Lazarus
"What we need here is some absolutely awful slogan that gets put on a poster," I said. I was with Eli 14.8 on our daily morning walk through the mall. "Something that describes the awfulness.""Oh, no," he said.
"I got it," I said. " 'Sometimes you have to get your guts ripped out to know how many guts you really have'," I said.
"That is totally horrible," he said, laughing.
"Inspirational poster on the way," I said.
Eli survived, like you knew he would. So did I, after the butcher knife in my insides started to dissolve.
I've learned quite a bit about the process while we've been here. This is how it works.
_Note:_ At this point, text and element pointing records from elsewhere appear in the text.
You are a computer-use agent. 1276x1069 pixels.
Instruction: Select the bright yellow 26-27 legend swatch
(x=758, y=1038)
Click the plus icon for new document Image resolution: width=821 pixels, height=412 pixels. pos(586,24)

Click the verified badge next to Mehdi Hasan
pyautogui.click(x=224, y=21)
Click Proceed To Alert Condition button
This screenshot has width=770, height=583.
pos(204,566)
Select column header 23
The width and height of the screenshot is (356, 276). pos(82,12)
First, teams have both spring tryouts and fall tryouts during the spring. Spring tryouts are going on now, and the spring season goes from now to Memorial Day, roughly.
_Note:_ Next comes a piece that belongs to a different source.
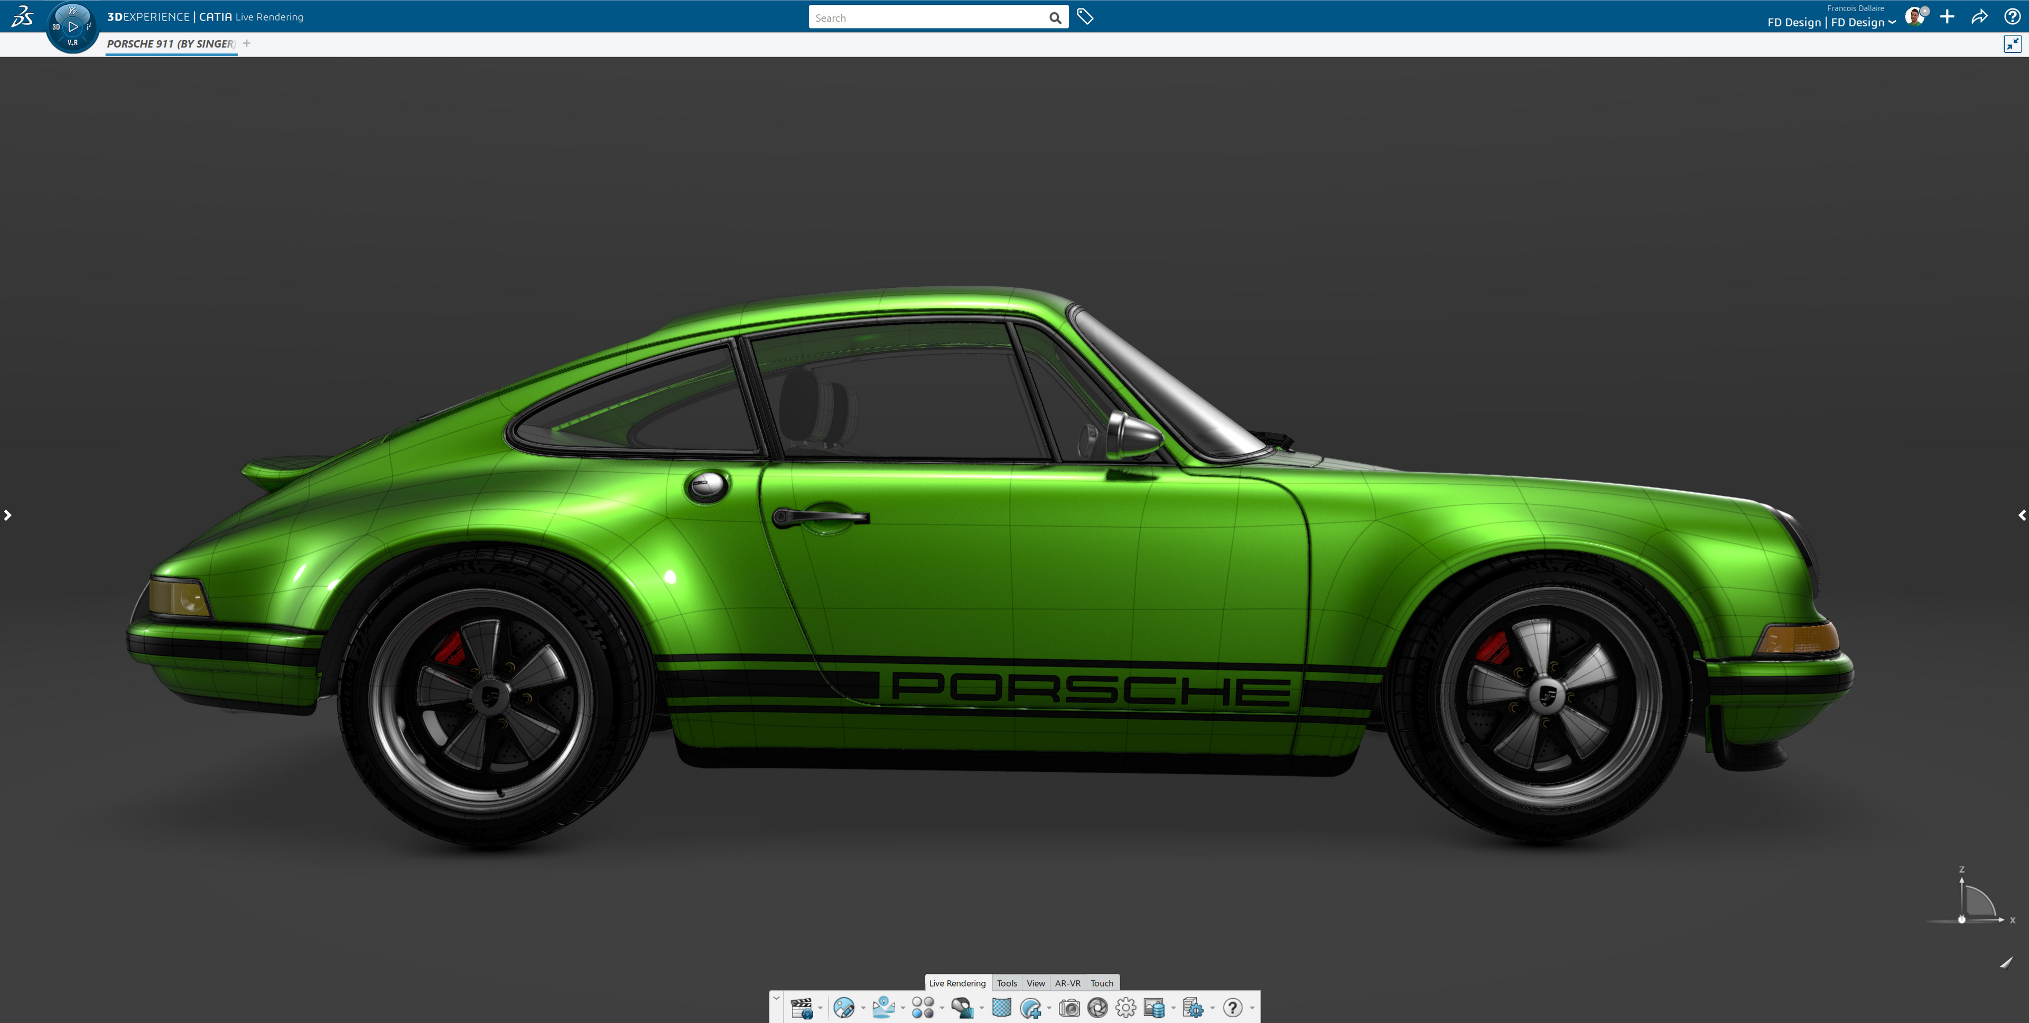Viewport: 2029px width, 1023px height.
Task: Open the animation clapperboard tool
Action: coord(803,1009)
Every time is signing extra skaters now. Instead of 15 skaters on a team, for example, the spring team might have 25, or even 30.
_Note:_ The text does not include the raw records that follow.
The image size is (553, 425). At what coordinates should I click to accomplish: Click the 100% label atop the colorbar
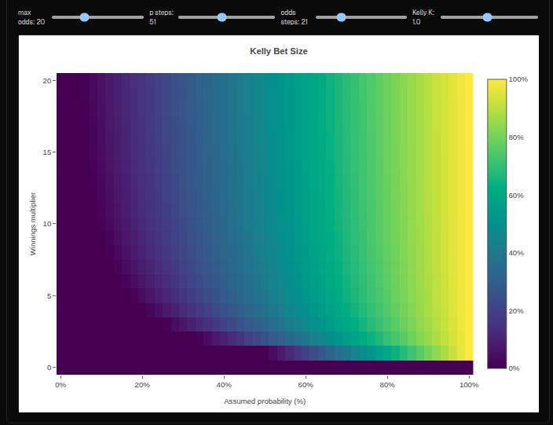click(x=518, y=79)
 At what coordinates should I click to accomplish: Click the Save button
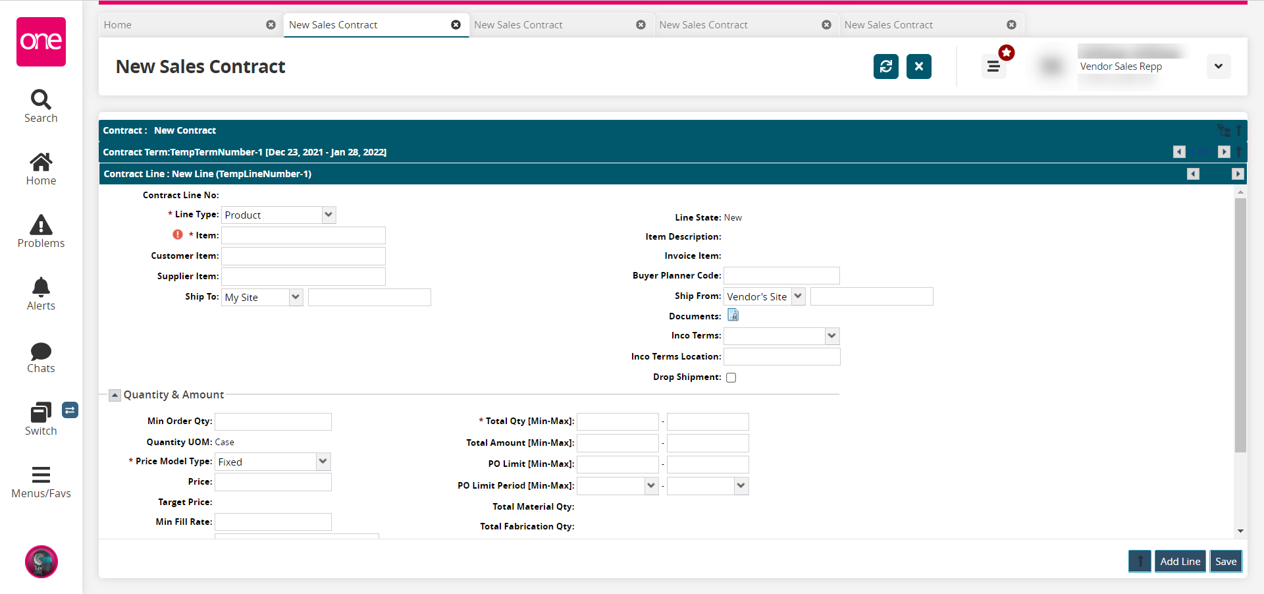[x=1225, y=561]
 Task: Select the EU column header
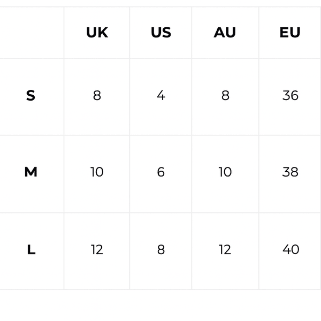(x=290, y=33)
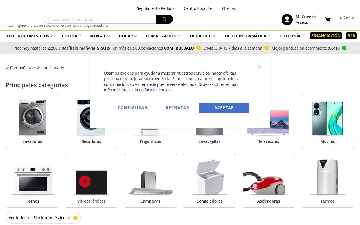The image size is (360, 225).
Task: Accept cookies with the Aceptar button
Action: (x=224, y=108)
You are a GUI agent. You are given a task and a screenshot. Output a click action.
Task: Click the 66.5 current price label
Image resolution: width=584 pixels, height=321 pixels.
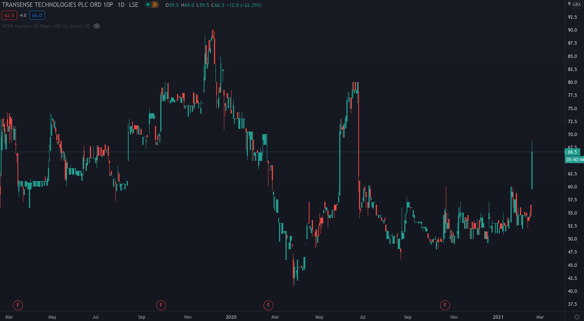(x=572, y=152)
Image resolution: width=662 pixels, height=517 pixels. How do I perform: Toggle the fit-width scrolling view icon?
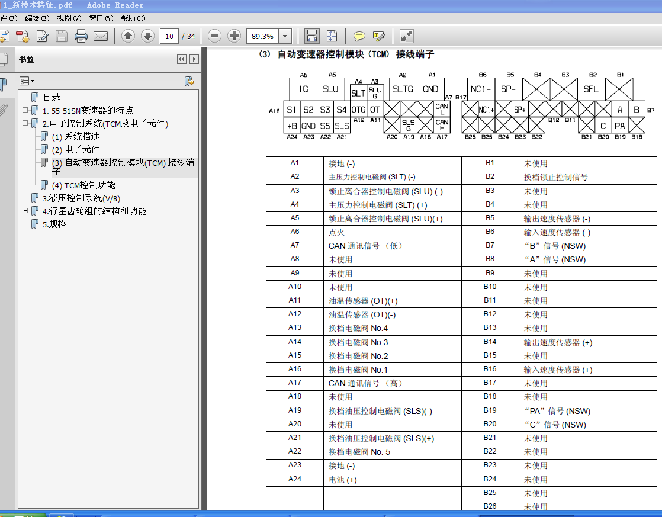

For most teams, almost their entire roster from fall will come from the spring team.
Once the spring season is over, some of the extra skaters will get cut. That becomes a free agency pool, in essence, that the other teams will pick through.
The fall tryout period is for teams to find one or two players, or fill some role on the team that they need.
For Eli, that makes it tough, because he can't play on the spring team.
Still, though, he's played very well, and he somehow looked very sharp last night at what might or might not have been a courtesy skate.
The confusion is over the team's goalie situation, which is unusual. They already have two goalies committed for spring, but one of those kids is playing elsewhere in the fall. So if the coach wants to, he could make that fall commit during spring tryouts.
He asked Eli to come back for tonight's skate, so we'll see what happens. Incredibly, he may somehow have another chance, and if he could have chosen, he would have much preferred playing for this team than the one that cut him.
For it to happen, he's going to have to come up big in tonight's skate. Very big.
One good thing is that being up here, playing with a bunch of kids who play on top-fifteen teams nationally, has clearly shown that he can play up here. He's never looked overwhelmed, and he's been better than the vast majority of goalies trying out.
What he doesn't have yet, though, is a place to play. I would have no problem moving up here and having him play below the tier one level for a year, but we still have to find a team. This whole process is tailor-made for people who live here (which makes sense), and trying out from somewhere else is just not very workable. So if he's trying out for tier one while already living in Michigan, with coaches who have seen him, he has a huge advantage over coming in from nowhere.